Para comenzar la práctica, desde una de las sesiones de SSH abiertas contra Sniffer active un ataque de ARP-Spoofing contra Alice:

PC-Sniffer:~# ./scripts/arpoison.py 192.168.0.1 192.168.0.2

Hasta ahora todo es exactamente igual que en nuestra práctica sobre ARP-Spoofing. A partir de la activación de arpoison todo el tráfico que Alice intercambia con Internet pasa a través de PC-Sniffer, por lo que Sniffer puede o escuchar el tráfico... o modificarlo como vamos a hacer nosotros. Para ello, desde la otra sesión de SSH abierta contra Sniffer vamos a activar pyreplace y le vamos a decir que siempre que en el tráfico dirigido a Alice aparezca la palabra "Mozart" sustituya dicha palabra por "Robert".

PC-Sniffer:~# ./scripts/pyreplace.py 192.168.0.2 "Mozart" "Robert"

Como ya hemos dicho, resulta crítico que ambas palabras sean de la misma longitud. Si quisiéramos sustituir una palabra por otra de longitud diferente nuestro programa se complicaría notablemente ya que no sólo habría que modificar las cabeceras de longitud de los paquetes sino que si sustituimos por palabras de mayor longitud existe la posibilidad de que se supere la longitud máxima de paquete lo que obligaría a distribuir el paquete modificado en dos y a partir de ahí habría que añadir un offset a los números de secuencia (¡y restárselo a los ACK de respuesta!). En fin, sería bastante más trabajoso y no añadiría ningún concepto nuevo pero no imposible para un atacante decidido y con el suficiente interés.

Observe también que siempre utilizamos con los scripts las direcciones de producción de los distintos elementos de red y no su interfaz de gestión.

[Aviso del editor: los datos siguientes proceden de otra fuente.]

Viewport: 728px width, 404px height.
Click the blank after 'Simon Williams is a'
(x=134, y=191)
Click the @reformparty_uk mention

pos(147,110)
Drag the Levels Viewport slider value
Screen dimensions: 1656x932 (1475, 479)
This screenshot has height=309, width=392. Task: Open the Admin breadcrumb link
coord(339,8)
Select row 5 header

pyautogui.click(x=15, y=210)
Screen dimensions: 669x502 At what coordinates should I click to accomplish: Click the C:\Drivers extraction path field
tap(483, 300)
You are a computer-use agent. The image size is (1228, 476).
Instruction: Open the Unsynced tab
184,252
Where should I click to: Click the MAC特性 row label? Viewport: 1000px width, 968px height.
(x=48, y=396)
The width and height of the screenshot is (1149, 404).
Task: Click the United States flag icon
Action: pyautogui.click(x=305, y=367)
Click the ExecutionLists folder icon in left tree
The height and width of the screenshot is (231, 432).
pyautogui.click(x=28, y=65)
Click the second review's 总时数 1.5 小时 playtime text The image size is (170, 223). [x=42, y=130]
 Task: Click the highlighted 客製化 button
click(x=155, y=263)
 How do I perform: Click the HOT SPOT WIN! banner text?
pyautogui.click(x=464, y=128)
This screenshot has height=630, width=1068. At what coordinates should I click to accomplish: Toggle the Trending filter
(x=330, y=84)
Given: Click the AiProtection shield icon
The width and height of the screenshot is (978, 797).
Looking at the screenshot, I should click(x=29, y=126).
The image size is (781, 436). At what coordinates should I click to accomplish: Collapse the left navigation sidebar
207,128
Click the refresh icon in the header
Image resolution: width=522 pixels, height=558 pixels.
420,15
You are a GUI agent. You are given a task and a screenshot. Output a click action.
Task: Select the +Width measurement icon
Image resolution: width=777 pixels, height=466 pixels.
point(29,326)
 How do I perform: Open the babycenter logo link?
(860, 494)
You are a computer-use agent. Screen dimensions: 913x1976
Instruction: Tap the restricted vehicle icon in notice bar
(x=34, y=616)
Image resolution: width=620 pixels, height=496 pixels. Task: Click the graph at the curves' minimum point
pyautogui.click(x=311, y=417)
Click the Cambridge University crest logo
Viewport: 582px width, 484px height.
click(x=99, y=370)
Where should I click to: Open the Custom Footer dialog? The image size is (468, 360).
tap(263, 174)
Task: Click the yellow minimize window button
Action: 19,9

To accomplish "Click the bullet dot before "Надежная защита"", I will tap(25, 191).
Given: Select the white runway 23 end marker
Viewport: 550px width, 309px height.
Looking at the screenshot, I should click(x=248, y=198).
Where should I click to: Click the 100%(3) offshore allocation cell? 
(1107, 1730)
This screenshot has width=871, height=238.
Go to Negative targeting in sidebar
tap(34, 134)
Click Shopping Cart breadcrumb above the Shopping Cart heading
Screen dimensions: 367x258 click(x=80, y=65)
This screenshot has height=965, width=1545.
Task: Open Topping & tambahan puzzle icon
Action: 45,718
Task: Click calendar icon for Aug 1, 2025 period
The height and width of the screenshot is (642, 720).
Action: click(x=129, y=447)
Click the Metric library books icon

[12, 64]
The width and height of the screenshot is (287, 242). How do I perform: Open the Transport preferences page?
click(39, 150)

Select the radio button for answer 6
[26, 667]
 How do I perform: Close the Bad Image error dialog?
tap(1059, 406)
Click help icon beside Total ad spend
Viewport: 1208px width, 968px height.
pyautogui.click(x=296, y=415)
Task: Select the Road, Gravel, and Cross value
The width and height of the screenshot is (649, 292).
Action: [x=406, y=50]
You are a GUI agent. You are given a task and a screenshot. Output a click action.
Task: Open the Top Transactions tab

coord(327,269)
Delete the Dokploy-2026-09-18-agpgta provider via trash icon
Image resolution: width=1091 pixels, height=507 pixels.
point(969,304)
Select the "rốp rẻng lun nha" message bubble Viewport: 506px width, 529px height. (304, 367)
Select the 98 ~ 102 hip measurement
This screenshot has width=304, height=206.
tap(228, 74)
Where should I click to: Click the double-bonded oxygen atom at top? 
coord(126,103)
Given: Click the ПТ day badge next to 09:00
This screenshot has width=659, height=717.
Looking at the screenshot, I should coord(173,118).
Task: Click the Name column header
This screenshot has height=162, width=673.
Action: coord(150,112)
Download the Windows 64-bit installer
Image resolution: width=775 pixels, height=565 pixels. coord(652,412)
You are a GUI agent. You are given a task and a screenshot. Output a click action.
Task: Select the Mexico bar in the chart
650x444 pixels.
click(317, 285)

Ahora vamos a ver si el ataque funciona. Para ello navegaremos desde el PC de Alice hacia Google y buscaremos en él el término "Mozart". Como la sesión que tenemos abierta por SSH con Alice es textual usaremos el navegador textual lynx, mediante la orden:


PC-Alice:~# lynx www.google.com



Como puede ver en las imágenes de abajo (pinche en ellas para ampliarlas), el resultado de Google parece que habla constantemente de un tal "Wolfgan Amadeus... Robert", señal de que pyreplace ha funcionado correctamente.




Como se puede ver, la modificación de tráfico durante el trayecto no resulta complicada. Podría pensar que la limitación de sustituir palabras por otras de la misma longitud resta importancia a este ataque pero por un lado, como hemos dicho más arriba, extender nuestro programa para que pueda usar palabras de sustitución de diferente longitud no resulta conceptualmente complicado y por el otro existen multitud de "campos" de longitud fija cuya manipulación puede resultar en una grave brecha de seguridad: cuentas bancarias, números de DNI, matrículas, etc...

Las salvaguardas contra este tipo de ataques pasan por utilizar mecanismos de cifrado y de integridad. El cifrado evitaría que el atacante localizase la palabra que quiere sustituir y los mecanismos de integridad asegurarían que aunque el atacante lograse modificar el tráfico nuestro sistemas detectaría que el tráfico recibido no es el originalmente enviado y lo rechazaría. Un protocolo como SSL, correctamente utilizado, ofrece estos mecanismos de defensa aunque en determinadas situaciones, que espero poder explicar en artículos posteriores, tampoco son la panacea.